All material is taken from my book Feeling The World Differently. Copyright owned by me.
I am not an expert on neurotypicals but in over fifty years I have seen lots and read lots. More recently I have read and researched the neurodivergent brain. So, I know that they are different.
(Some people don’t like the term neurotypical because of the typical bit. Dr Luke Beardon recommends the use of Predominant Neuro Type (PNT). I’m more interested in the message and the meaning that the terminology and think continually being offended by words might overshadow the message. But I will always respect the way that someone chooses to identify of course.)
A common myth,misconception, and misunderstanding seems to be that we are not flexible and need fixed routines. While this may feel like it is true, no-one seems to dig deeper and explain that for many of us, every minute is filled with the unknowns of the next, and we need to find something known for a moment of regulation. I will post my piece on ‘reliability points’ next. Dr Beardon’s term.
So this one is called Camping at Base Camp Everest.
An average neurotypical NT, or PNT, gets up on a planet they understand and feel secure in most of their knowledge about it. They know what to expect from their colleagues and what their colleagues expect from them. A meeting with the boss might be worrying but with their special skills menu they will know what to say and more importantly – what not to.
And so, for them it is a camping trip on a mildly windy day. They have the instructions for the tent and are confident about the assembly. Some bits might be missing but they can borrow a tent peg or find a rock nearby.
There might be some undulating ground to avoid and if the wind gusts with menace they may have to work quicker and harder. They may need another jumper. But they know that they have stayed happily in that tent before and have survived to rise in the morning with the sun. They know that if a storm arrives, they can hastily retreat to the car and go home. They know where the car is parked, and they know the way home.

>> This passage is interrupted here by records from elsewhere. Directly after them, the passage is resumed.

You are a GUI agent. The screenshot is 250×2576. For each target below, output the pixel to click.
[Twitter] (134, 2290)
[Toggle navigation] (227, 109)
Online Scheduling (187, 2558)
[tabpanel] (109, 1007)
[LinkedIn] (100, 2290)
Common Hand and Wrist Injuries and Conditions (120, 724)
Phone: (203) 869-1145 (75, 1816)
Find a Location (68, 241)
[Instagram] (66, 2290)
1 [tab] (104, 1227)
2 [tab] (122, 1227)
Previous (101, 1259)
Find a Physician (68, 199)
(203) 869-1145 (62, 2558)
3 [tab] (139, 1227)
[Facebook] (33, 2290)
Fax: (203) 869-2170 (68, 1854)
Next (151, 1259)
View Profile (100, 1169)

They may be damp and disappointed, but they will put the kettle on and plan the next camping trip.
I am human just the same as you and I have arrived with my trusty tent ready to embark on my camping adventure.
But I am at Everest Base Camp. All around me are people with different languages and customs. I need to try and communicate with them so I can find out where to pitch my tent and how to buy some food and if anyone knows the weather conditions for the next day.

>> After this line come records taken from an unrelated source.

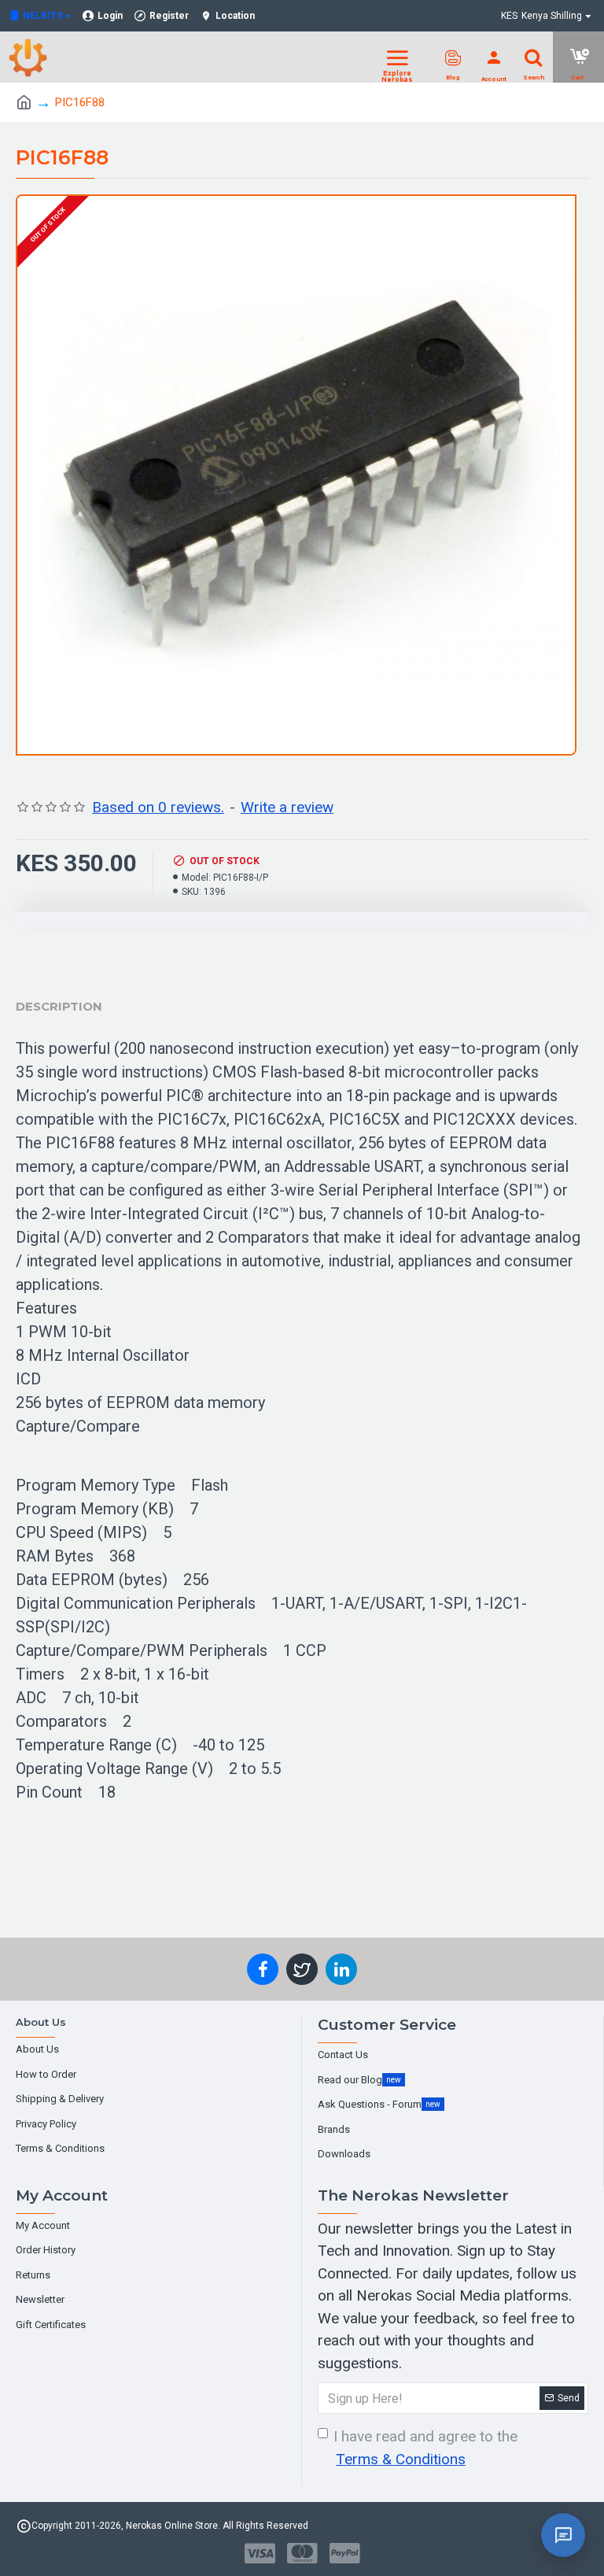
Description (59, 1006)
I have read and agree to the (425, 2447)
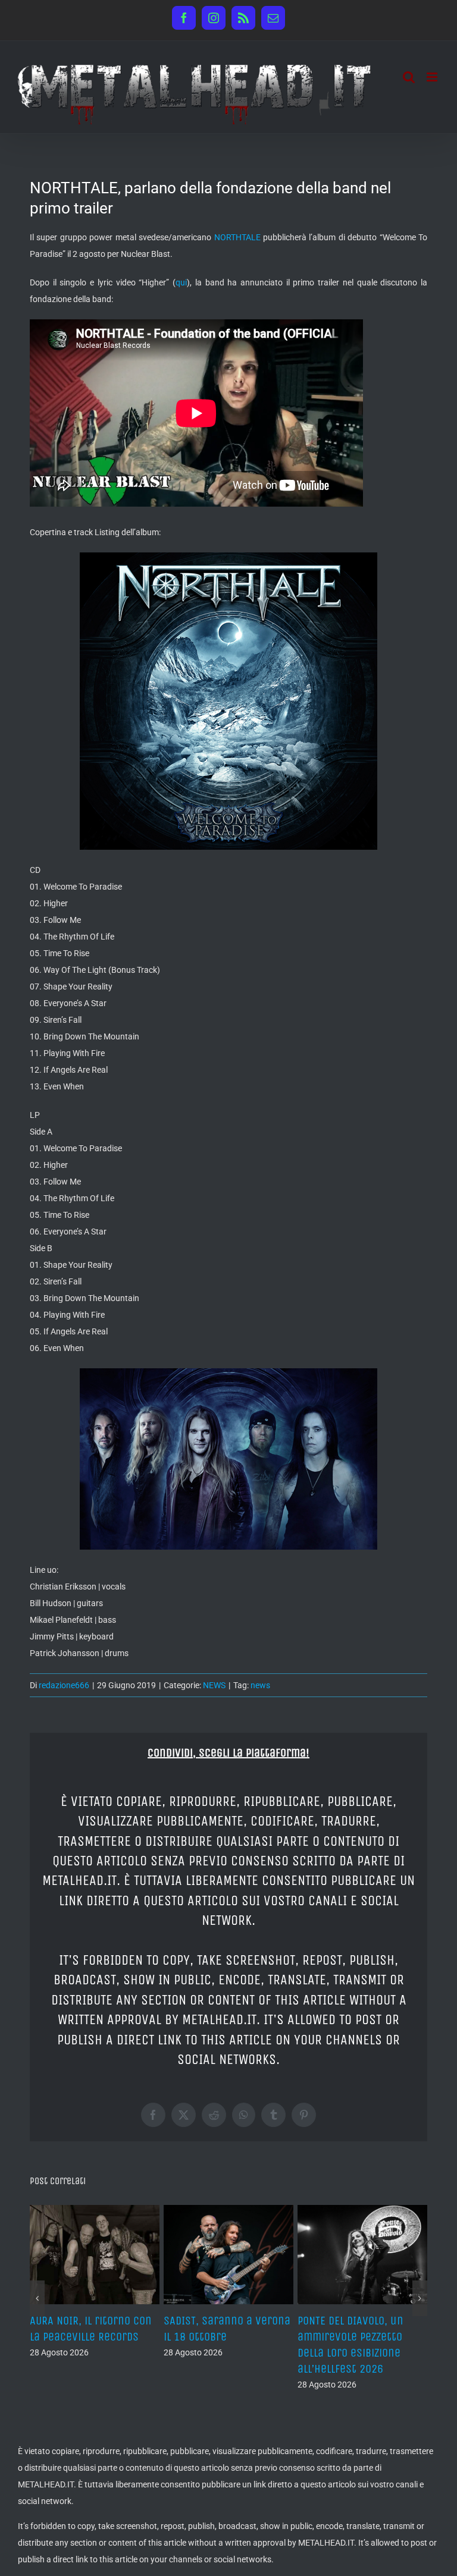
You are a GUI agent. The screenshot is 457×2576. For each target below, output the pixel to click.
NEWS (214, 1685)
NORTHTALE (237, 237)
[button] (37, 2298)
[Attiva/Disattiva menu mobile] (433, 77)
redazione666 (64, 1685)
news (260, 1685)
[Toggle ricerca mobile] (409, 77)
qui (181, 282)
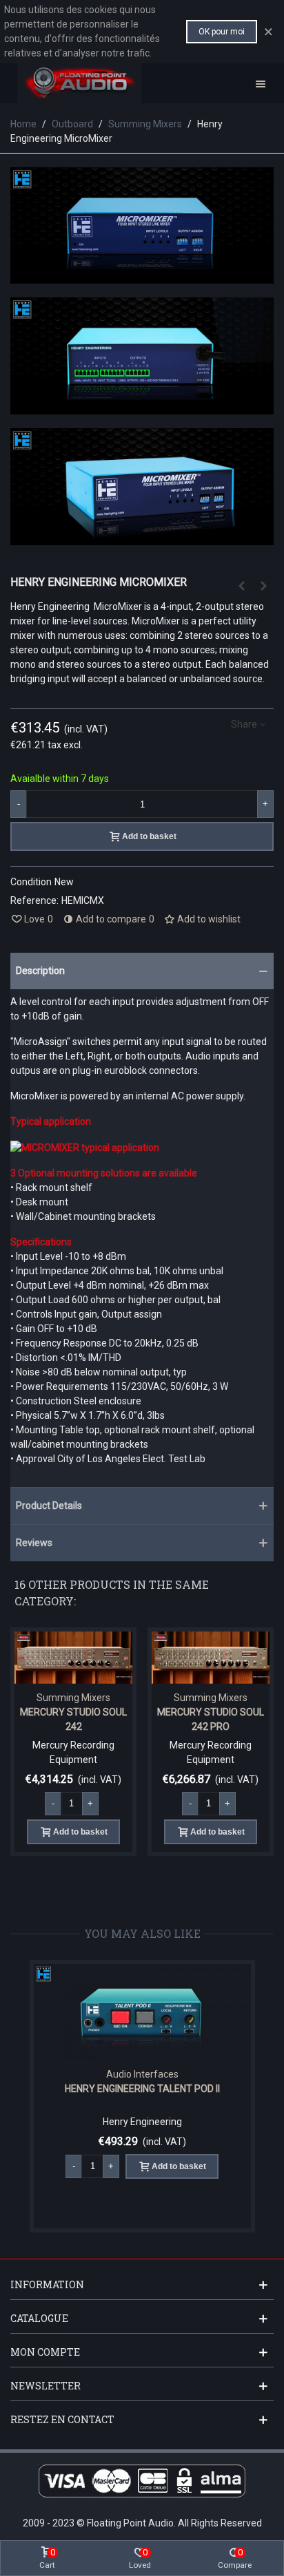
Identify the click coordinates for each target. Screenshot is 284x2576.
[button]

A storm of snow or wind or both could make erecting the tent impossible. If this happens then I have to find shelter in this desolate and inhospitable place. I have no idea how I will attempt the ascent to the summit tomorrow. I have no idea what I will awake to find or even if I will be able to sleep through any of the night.

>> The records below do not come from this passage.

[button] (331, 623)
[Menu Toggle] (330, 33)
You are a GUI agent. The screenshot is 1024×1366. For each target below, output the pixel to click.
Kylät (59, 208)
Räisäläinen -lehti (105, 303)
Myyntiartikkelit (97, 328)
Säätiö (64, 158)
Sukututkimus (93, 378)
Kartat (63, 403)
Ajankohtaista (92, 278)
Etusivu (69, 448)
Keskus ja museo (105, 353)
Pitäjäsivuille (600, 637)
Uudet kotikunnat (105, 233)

Just like the neurotypical trip, we are both camping, but the harsh unknown, unpredictable nature of my surroundings and the lack of anything known or secure, means that my energy levels will drop rapidly, it will be difficult to relax and when I spill my only flask of hot coffee it will be enough to reduce me to a heap of sobs.
If this is me in the office, you will think that I am overreacting to something as simple as spilled coffee.
You might tell me to stop being pathetic and that I am embarrassing myself.
The coffee is irrelevant. I know that it makes it easier for people to look away and walk away if they believe the myths and misconceptions. Stay away from her, don’t invite her, she always overreacts. She gets upset at the smallest things.
But if you’d watched a documentary of me ascending to Everest Base Camp alone, watched me pitch my flimsy tent in wind and driving rain, watched me struggle to find food, and watched me trying to decipher the map for tomorrow’s climb – then you might just understand why spilling my hot coffee mattered.